Supplied records Block Start

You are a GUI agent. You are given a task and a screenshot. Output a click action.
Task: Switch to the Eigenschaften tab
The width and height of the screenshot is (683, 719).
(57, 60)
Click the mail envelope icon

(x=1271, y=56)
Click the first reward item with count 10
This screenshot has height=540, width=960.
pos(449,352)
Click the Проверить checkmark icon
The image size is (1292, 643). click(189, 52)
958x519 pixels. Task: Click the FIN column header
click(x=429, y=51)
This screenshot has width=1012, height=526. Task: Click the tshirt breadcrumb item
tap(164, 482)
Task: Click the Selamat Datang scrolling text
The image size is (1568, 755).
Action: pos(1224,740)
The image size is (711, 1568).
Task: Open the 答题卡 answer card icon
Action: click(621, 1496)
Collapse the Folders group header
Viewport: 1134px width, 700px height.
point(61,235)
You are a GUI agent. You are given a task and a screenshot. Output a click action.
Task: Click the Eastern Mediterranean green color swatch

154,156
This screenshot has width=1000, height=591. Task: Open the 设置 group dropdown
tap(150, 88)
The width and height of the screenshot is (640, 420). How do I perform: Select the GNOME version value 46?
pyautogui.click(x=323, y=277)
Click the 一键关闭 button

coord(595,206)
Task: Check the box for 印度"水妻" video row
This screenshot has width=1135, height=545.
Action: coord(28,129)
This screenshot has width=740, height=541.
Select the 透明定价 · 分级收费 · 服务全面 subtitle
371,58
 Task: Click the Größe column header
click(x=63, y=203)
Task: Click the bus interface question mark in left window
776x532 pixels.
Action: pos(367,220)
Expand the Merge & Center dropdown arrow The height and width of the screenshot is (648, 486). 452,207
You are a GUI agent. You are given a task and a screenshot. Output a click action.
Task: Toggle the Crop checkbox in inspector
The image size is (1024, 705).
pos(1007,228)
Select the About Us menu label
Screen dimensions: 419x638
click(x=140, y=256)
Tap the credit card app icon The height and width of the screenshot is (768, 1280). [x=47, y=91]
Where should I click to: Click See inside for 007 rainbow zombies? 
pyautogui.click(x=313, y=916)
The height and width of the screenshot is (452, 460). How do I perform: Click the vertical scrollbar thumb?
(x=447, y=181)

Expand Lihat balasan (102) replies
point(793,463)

Supplied records Block End

* **Task to complete**:
What are the lines from the one with "Task: Click the Größe column header" through the end of the records above? Set them down exactly, both ends included, and nothing else.

* **Output**:
 Task: Click the Größe column header
click(x=63, y=203)
Task: Click the bus interface question mark in left window
776x532 pixels.
Action: pos(367,220)
Expand the Merge & Center dropdown arrow The height and width of the screenshot is (648, 486). 452,207
You are a GUI agent. You are given a task and a screenshot. Output a click action.
Task: Toggle the Crop checkbox in inspector
The image size is (1024, 705).
pos(1007,228)
Select the About Us menu label
Screen dimensions: 419x638
click(x=140, y=256)
Tap the credit card app icon The height and width of the screenshot is (768, 1280). [x=47, y=91]
Where should I click to: Click See inside for 007 rainbow zombies? 
pyautogui.click(x=313, y=916)
The height and width of the screenshot is (452, 460). How do I perform: Click the vertical scrollbar thumb?
(x=447, y=181)

Expand Lihat balasan (102) replies
point(793,463)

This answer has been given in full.